Jason Wilby, the co-founder and CEO of Huddle Insurance, says the royal commission has exposed “brazen misconduct and in some cases, unlawful practices”.

But leaders in the field have cautioned developers like Mr Wilby against “gloating” over the report’s findings against established players in the industry.

Fintech Australia Chairman Alan Tsen told The Australian Financial Review today that pointing out the failings of incumbents “won’t win anybody any friends”.
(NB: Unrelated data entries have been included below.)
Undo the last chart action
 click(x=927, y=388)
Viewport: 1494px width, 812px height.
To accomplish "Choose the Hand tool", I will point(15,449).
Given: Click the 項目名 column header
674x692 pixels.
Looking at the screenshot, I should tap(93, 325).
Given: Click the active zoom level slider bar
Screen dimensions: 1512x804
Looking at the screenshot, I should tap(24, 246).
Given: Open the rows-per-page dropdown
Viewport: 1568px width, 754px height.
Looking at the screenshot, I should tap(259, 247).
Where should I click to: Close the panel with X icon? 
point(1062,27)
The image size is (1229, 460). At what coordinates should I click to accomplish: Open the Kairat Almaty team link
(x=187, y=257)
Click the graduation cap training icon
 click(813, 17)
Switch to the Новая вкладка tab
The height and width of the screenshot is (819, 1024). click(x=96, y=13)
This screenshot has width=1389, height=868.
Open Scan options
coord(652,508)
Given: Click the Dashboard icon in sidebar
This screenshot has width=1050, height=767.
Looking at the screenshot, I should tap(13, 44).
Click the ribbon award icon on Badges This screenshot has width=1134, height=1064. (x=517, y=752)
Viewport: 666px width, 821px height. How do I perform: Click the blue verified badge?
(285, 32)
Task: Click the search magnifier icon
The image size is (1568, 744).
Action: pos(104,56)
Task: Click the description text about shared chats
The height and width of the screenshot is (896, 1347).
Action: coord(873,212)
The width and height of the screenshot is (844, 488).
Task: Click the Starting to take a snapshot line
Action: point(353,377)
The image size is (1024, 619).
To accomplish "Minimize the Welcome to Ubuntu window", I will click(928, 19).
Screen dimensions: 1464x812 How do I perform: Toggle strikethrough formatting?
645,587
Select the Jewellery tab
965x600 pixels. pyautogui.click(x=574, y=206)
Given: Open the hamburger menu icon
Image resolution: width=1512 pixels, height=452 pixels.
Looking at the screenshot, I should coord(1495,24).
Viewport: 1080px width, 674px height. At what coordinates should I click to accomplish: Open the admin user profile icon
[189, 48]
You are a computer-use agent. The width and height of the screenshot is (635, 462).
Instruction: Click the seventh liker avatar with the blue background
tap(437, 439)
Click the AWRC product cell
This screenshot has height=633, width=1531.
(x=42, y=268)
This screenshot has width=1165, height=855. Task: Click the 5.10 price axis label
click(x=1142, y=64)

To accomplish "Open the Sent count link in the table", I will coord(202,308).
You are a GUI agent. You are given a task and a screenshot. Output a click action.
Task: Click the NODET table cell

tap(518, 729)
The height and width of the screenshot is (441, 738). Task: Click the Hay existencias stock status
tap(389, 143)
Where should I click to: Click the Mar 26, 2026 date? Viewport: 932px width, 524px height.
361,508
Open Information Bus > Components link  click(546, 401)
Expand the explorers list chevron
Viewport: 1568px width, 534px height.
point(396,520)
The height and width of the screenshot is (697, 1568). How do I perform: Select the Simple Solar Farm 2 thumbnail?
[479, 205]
Insurtech Australia CEO Simon O’Dell agrees.

“Incumbents enable insurtechs as much as the other way around,” Mr O’Dell told “We are not looking to throw rocks.”

Mr Wilby claims there is an “imbalance of power” in financial services and called today for emerging fintechs to “challenge the status quo and flip the financial services industry on its head, so they benefit customers not providers”.

“To win back the trust of the people, insurers need to place the interests of consumers at the heart of their business model.”

While calling for caution in criticising established players in the industry, Mr O’Dell agrees insurtechs are well-placed to tackle some of the issues raised in the report.

“Trust and transparency are the two principles most often identified as being breached, and insurtechs can respond to this,” he told

“The insurtech methodology tends to be very customer-centric. They really study the persona of the consumer, and build products from the ground up accordingly.”

Mr Wilby says Huddle, which is underwritten by Hollard, is already doing things differently.

“We’re harnessing the power of people and AI technology to put members in control with instant claims, the power to decide what happens to unused premiums and even the opportunity to govern how and when claims are paid.

“The lesson for both emerging fintechs and the broader financial services industry is this: put people in control of their money, how it’s used and how it’s managed.”